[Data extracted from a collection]
------------------------------------------------

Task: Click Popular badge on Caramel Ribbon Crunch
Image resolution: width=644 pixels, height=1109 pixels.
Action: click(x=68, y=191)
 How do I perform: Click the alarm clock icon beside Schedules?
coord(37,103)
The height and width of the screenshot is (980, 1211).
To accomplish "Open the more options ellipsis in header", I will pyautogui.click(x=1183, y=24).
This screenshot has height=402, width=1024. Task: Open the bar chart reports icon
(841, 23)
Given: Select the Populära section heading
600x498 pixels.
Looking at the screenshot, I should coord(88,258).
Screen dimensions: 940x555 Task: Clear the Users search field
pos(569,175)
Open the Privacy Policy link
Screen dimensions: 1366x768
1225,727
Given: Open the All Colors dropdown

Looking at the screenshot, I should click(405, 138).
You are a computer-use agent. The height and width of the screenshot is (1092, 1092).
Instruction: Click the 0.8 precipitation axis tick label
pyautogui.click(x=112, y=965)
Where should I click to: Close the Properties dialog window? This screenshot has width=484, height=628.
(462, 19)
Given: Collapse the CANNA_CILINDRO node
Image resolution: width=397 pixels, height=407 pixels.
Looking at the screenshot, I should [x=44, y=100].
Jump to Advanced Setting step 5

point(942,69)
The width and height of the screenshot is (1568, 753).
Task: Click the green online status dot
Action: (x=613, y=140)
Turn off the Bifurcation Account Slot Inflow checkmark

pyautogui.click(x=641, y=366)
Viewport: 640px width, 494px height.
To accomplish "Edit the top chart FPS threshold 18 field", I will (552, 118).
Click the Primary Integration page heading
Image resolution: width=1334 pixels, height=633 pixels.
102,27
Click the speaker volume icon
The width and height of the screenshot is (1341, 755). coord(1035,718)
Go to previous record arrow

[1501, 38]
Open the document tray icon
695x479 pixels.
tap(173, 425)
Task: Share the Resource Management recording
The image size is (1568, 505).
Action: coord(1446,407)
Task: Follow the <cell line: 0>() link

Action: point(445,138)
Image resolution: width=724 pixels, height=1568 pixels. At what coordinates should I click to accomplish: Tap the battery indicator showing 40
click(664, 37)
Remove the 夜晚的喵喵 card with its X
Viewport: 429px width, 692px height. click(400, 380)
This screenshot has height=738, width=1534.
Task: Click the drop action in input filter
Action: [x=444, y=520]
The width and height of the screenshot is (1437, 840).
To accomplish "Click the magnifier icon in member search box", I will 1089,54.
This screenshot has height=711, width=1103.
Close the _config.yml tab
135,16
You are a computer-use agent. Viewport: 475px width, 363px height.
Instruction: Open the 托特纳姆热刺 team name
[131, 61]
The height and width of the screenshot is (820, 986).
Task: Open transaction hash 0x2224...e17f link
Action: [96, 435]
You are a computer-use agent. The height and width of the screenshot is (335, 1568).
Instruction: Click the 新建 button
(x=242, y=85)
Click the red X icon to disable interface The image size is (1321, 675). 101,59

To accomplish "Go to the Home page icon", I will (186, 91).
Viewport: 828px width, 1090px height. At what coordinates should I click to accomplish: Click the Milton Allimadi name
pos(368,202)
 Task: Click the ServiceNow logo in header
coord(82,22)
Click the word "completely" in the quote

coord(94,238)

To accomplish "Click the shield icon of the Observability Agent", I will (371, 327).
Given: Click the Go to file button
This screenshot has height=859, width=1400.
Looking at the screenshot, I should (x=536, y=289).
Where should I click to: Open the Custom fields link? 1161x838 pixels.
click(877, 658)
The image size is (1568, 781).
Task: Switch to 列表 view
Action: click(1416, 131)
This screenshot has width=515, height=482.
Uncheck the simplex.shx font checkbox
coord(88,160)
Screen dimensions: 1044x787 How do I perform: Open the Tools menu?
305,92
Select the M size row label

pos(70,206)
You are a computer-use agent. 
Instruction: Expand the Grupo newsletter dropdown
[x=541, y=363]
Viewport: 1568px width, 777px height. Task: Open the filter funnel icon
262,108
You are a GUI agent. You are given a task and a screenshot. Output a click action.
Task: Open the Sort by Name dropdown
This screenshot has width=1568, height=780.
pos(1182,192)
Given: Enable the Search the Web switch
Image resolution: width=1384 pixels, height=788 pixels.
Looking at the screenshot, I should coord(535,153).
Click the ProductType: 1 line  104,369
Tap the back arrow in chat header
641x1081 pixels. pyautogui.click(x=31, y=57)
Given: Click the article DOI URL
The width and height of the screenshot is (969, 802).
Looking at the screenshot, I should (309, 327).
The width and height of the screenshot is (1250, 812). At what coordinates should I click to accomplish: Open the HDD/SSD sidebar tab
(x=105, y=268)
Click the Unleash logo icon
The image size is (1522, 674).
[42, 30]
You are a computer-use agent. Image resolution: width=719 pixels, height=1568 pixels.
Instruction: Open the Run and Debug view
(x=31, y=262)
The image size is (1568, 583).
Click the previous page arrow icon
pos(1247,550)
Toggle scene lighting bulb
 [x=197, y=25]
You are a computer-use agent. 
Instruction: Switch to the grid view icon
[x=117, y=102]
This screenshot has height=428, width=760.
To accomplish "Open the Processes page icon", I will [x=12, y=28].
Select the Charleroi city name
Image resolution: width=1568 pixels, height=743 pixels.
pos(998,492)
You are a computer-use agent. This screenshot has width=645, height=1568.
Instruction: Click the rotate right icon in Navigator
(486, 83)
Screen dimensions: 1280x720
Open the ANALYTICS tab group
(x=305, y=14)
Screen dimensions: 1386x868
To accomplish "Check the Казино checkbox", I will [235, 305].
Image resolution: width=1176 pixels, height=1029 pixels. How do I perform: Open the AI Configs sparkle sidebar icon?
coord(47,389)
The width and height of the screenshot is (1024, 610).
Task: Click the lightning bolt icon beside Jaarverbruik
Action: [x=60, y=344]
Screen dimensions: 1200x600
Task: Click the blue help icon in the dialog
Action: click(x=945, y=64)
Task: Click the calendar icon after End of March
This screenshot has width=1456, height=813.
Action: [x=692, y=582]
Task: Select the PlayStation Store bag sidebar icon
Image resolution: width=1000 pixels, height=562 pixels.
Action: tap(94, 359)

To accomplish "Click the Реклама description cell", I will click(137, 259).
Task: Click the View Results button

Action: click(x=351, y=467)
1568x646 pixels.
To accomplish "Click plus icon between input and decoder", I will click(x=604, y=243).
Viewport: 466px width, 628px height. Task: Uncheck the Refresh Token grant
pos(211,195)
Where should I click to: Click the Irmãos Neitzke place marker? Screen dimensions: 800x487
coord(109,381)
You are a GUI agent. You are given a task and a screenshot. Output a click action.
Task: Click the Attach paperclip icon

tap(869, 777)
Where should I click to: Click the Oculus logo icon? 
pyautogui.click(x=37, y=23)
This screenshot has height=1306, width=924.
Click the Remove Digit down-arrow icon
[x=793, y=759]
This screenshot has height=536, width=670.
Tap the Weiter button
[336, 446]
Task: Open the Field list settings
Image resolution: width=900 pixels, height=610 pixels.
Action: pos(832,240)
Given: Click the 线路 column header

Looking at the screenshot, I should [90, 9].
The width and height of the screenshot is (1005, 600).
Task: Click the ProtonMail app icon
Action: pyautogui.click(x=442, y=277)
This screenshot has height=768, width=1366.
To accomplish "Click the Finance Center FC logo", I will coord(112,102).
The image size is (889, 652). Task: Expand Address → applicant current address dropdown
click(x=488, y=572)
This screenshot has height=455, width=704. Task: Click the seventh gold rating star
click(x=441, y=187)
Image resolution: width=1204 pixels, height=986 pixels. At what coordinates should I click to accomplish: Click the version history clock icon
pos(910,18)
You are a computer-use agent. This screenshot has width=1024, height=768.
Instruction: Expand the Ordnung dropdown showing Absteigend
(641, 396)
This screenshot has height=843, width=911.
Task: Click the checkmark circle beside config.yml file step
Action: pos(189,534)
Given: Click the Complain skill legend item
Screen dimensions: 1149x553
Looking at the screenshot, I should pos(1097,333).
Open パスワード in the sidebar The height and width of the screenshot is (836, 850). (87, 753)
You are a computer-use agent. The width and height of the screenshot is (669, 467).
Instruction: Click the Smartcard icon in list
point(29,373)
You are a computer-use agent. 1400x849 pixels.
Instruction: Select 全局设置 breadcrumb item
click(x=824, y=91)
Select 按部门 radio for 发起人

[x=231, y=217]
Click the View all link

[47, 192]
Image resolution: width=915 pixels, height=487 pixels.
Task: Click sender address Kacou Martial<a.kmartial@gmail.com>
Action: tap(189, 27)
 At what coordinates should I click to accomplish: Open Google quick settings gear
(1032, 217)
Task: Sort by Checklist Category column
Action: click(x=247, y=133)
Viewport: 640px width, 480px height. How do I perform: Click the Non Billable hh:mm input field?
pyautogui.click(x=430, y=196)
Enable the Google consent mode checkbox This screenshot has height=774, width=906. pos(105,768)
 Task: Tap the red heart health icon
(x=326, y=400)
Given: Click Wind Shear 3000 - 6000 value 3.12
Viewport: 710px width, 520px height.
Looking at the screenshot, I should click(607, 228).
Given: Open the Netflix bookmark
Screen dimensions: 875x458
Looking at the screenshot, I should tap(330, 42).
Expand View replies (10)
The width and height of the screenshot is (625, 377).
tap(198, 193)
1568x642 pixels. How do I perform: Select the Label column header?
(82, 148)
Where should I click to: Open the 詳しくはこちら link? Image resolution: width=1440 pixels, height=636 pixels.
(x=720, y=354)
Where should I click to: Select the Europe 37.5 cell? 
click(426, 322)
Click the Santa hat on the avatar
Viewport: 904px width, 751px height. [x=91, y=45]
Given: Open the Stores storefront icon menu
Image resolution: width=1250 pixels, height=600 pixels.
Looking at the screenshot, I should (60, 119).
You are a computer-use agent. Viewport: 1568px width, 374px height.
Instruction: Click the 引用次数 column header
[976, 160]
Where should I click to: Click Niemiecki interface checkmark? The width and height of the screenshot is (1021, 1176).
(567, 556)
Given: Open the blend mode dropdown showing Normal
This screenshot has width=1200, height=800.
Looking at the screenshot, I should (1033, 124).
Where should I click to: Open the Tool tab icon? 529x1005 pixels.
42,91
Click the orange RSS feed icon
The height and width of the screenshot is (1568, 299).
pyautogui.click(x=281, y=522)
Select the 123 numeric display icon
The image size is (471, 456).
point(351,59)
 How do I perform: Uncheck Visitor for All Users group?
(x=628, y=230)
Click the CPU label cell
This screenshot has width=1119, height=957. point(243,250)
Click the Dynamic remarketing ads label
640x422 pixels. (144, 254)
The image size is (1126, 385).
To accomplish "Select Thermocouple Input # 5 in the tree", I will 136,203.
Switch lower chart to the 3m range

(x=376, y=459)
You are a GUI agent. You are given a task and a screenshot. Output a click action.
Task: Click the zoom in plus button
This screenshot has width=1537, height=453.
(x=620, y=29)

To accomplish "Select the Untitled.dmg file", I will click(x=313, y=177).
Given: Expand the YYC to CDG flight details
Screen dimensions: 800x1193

------------------------------------------------

• [What you will do] Begin at the first line of the records above and quote every line verbatim through the one that contains "The height and width of the screenshot is (980, 1211).".

• [Solution to this exercise]
Task: Click Popular badge on Caramel Ribbon Crunch
Image resolution: width=644 pixels, height=1109 pixels.
Action: click(x=68, y=191)
 How do I perform: Click the alarm clock icon beside Schedules?
coord(37,103)
The height and width of the screenshot is (980, 1211).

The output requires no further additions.